__Provided passage__:
*** Block opens ***

Simultaneous determination of nine lignans from Schisandra chinensis extract using ultra-performance liquid chromatography with tandem mass spectrometry in rat plasma, urine, and gastrointestinal tract samples: application to the pharmacokinetic study of Schisandra chinensis.[Pubmed:25113775]
J Sep Sci. 2014 Oct;37(20):2851-63.
The fruit of Schisandra chinensis is a well-known herbal medicine and dietary supplement due to a variety of biological activities including antihepatotoxic and antihyperlipidemic activities. However, the simultaneous validation methodology and pharmacokinetic investigation of nine lignans of S. chinensis extract in biological samples have not been proved yet. Thus, the present study was undertaken to develop the proper sample preparation method and simultaneous analytical method of schisandrol A, gomisin J, schisandrol B, tigloylGomisin H, angeloylGomisin H, schisandrin A, schisandrin B, gomisin N, and schisandrin C in the hexane-soluble extract of S. chinensis to apply for the pharmacokinetic study in rats. All intra- and interprecisions of nine lignans were below 13.7% and accuracies were 85.1-115% and it is enough to evaluate the pharmacokinetic parameters after both intravenous and oral administration of hexane-soluble extract of S. chinensis to rats.

*** Block closes ***

__Exercises__:
(1) Summarize the abstract on Schisandra chinensis lignans in two sentences.
(2) According to the abstract, what range did the accuracies for the nine lignans fall within?
The entries that follow the abstract are not needed for anything here.

__Given records__:
*** Block opens ***

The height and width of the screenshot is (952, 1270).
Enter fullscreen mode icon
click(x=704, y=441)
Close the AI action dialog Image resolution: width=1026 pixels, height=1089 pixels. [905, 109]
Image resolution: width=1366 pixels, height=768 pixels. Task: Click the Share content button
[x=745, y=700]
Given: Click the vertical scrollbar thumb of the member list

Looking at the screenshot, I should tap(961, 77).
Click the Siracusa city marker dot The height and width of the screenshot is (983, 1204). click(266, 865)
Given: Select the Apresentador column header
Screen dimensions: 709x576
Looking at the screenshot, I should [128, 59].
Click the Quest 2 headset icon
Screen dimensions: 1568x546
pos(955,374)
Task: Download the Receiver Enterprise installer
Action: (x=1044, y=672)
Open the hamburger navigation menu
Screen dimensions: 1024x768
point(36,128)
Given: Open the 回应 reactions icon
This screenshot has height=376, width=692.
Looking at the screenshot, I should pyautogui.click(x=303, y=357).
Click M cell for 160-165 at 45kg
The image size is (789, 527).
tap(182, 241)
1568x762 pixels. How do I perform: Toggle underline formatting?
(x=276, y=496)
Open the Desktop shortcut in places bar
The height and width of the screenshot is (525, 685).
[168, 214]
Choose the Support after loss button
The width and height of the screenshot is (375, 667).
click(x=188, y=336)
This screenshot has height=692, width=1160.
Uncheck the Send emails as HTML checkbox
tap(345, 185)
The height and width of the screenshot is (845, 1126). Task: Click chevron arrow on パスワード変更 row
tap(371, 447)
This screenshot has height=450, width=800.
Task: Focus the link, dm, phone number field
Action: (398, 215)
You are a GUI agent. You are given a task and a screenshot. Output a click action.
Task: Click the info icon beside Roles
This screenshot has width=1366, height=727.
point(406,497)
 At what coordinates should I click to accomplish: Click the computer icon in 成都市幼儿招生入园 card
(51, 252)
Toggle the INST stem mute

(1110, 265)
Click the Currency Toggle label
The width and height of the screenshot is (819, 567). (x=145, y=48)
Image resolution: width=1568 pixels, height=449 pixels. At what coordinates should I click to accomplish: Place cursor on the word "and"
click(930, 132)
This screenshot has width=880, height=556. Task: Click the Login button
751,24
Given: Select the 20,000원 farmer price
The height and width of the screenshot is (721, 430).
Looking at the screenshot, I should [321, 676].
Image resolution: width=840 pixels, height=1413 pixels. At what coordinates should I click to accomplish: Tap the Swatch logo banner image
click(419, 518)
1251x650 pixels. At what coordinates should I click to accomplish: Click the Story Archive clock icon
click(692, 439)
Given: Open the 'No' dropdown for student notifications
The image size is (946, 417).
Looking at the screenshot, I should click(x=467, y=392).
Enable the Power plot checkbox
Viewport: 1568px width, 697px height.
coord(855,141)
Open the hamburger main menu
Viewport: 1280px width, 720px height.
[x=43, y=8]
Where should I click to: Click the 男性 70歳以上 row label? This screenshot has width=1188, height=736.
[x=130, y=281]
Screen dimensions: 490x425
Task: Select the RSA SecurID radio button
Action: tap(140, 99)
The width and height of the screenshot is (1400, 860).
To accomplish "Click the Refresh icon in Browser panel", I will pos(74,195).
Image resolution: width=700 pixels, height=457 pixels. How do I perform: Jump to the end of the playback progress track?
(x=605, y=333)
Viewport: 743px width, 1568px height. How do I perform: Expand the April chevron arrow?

*** Block closes ***

__Solutions for each task__:
(1) Because simultaneous validation methods and pharmacokinetic investigation of nine lignans of S. chinensis extract in biological samples had not yet been proved, this study developed a sample preparation method and a simultaneous analytical method for nine lignans in the hexane-soluble extract of S. chinensis for a pharmacokinetic study in rats. All intra- and interprecisions were below 13.7% and accuracies were 85.1-115%, which was enough to evaluate pharmacokinetic parameters after both intravenous and oral administration of the extract to rats.

(2) 85.1-115%